Once more into the breach, dear friends! Welcome to chapter fourteen of Silvanus and Empire. Last chapter we got a Caddoc-eye-view of Lyrinn's reunification with her mother; today we're going back across the river where something's rotten in the town of Annex. Read on, dear readers, and enjoy!
Silvanus and Empire
Chapter Fourteen
image from Vintage Ephemera
Oren folded over the piece of parchment carefully. He then picked up the burning candle on his writing desk and let hot wax drip down on the center of the open edge before pressing his little wooden seal into it. The sigil of the Imperial Scribners stared back at him.

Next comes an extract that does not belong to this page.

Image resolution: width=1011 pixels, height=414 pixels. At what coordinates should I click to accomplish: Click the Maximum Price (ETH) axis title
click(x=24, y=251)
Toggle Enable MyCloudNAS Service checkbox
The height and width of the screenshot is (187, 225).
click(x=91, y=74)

“There,” he said, handing it wearily to the man standing next to him. “It is done. Here you are, Master Farmer; the fate of Annex – nay, the safety of every Imperial settler in this river valley – may very well rest in your hands now. You and Master Smith must not fail in your task.”
Bryn nodded, swallowing audibly. He looked a bit pale. “We’ll be leavin’ right away, Scribe Oren. Dafydd has already packed up old Malcolm. Are ye sure y’want us takin’ him? He was…. Well him bein’ Caddoc’s, and all.”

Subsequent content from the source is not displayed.